Прошло уже почти два месяца с начала мятежа. Хотя сообщения были по-прежнему противоречивыми, я видел, что фашисты сильнее: они заняли Севилью, Кордову, потом Эстремадуру, Тала веру, теперь рвутся к Мадриду. Однако я твердо верил в победу. Были и утешительные известия: фашистов выгнали из Малаги, из Альбасете. Сопротивление усиливалось, появлялись новые центурии, отряды, батальоны, колонны. Начали приезжать добровольцы из Франции - французы, итальянцы, немцы, поляки.
В Барселоне меня позвали в казармы имени Карла Маркса; там формировалась «Колонна 19 июля». На большом дворе выстроили бойцов. Одна центурия, или, говоря проще, рота, была названа «Центурия Ильи Эренбурга». Мне сказали, что я должен вручить дружинникам знамя и произнести речь. Я совершенно растерялся, чувствовал всю глупость положения, говорил, что я не политический деятель, не умею делать такие вещи. Пришлось все же держать знамя перед фотографами, что-то говорить. Помню, во мне были два чувства: умиление и стыд. Здесь же сновали продавцы лимонада, фруктов, конфет; один сунул мне в руку пригоршню леденцов: «Ешь, русский! Мы их расколотим…»
Чуть ли не на каждом крестьянском доме в Каталонии, в Арагоне было написано: «Мы идем за головой Кабанельяса!» (Во главе фашистского правительства стоял генерал Кабанельяс, Франко месяц спустя его убрал.)
Я видел старых крестьянок, которые приводили своих сыновей в казармы; когда им отвечали, что людей и так много, не хватает ружей, они повторяли: «Но он испанец, он не может сидеть дома…»
Приехала из Парижа жена Херасси, Стефа, рассказала, что отдала Тито в детскую колонию.
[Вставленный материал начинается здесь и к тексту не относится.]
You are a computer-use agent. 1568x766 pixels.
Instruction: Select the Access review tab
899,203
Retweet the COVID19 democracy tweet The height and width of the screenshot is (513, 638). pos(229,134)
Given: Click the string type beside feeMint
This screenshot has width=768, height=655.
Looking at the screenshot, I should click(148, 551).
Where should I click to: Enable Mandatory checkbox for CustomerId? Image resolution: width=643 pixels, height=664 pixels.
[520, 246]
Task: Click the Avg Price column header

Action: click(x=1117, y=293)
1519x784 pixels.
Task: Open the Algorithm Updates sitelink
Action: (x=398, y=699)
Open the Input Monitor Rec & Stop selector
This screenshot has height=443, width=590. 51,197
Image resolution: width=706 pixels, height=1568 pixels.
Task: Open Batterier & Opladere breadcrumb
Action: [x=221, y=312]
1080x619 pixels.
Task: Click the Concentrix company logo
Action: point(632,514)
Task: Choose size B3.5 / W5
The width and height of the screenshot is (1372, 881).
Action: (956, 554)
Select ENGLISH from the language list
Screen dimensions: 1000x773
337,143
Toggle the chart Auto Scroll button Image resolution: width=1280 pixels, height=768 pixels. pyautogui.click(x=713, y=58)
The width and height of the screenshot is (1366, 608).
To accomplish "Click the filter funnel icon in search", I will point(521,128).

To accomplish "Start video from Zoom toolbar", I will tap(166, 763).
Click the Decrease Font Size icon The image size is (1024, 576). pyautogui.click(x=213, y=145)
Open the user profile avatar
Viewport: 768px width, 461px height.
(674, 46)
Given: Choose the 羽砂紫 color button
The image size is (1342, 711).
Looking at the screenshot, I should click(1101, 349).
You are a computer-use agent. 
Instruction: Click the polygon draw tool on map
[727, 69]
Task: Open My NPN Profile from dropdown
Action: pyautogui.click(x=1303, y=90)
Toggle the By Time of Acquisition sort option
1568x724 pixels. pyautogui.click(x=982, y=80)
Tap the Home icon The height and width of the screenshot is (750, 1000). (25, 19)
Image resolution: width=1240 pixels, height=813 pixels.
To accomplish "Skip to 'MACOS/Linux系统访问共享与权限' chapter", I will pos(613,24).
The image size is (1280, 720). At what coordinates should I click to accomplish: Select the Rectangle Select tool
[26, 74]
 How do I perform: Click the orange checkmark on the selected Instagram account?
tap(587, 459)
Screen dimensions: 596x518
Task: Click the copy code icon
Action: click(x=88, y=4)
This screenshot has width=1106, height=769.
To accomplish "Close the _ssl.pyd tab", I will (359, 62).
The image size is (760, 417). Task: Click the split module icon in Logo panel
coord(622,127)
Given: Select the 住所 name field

Расставаясь с сыном, Стефа не выдержала, заплакала. Мальчик сказал: «Мама, иди! Я отвернусь - вот так. А ты тоже не гляди. Хорошо?…» Стефа, улыбаясь, повторяла: «Он у меня испанец…»
Я сейчас подумал, почему, начав описывать годы испанской войны, я волнуюсь, часто откладываю листы рукописи и перед моими глазами проносятся рыжие скалы Арагона, обугленные дома Мадрида, петлистые горные дороги, люди, близкие, дорогие мне люди - я не знал даже имен многих из них, и все это как будто живое, сегодняшнее. А ведь прошло четверть века, и я пережил потом войну пострашнее. Многое я вспоминаю спокойно, а об Испании думаю с суеверной нежностью, с тоской. Пабло Неруда назвал свою книгу, написанную в первые месяцы гражданской войны, «Испания в сердце»; я люблю эти стихи, многие из них перевел на русский язык, но больше всего люблю название - лучше, кажется, не скажешь.